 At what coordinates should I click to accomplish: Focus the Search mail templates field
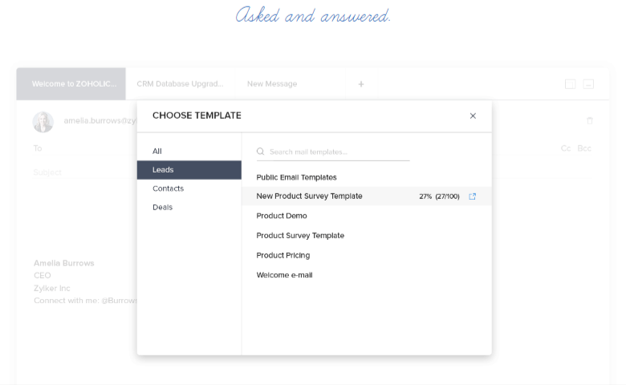(x=333, y=152)
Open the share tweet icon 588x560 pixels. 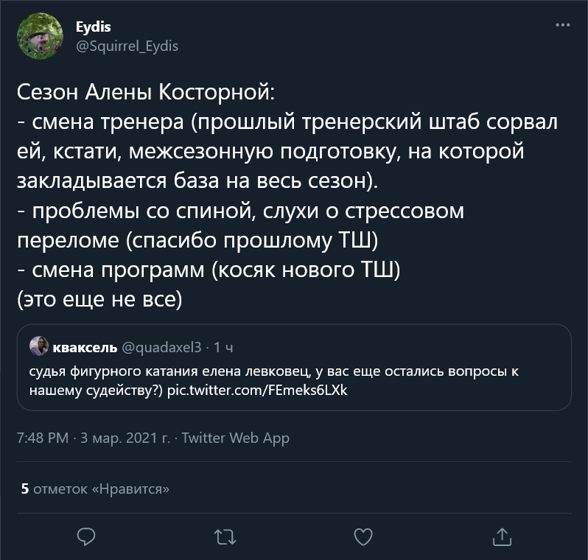click(x=501, y=536)
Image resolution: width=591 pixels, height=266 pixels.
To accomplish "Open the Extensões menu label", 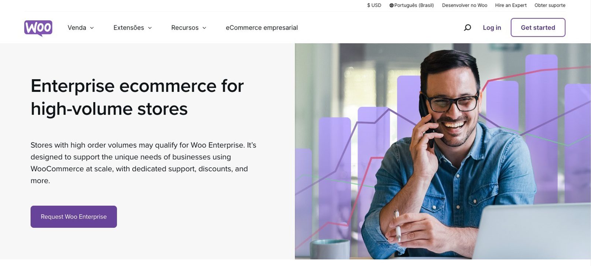I will tap(129, 28).
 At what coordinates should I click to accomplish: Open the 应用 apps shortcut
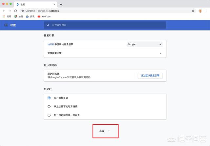point(7,16)
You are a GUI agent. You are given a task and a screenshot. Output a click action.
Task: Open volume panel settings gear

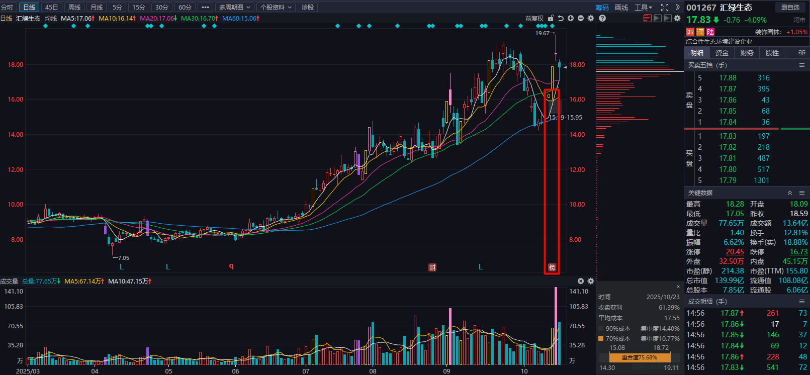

◆ Your instructions:
Pick up at the line containing "You are a GUI" and copy each line exactly until the data ends, including that last line; copy no pictures.

◆ Result:
You are a GUI agent. You are given a task and a screenshot. Output a click action.
Task: Open volume panel settings gear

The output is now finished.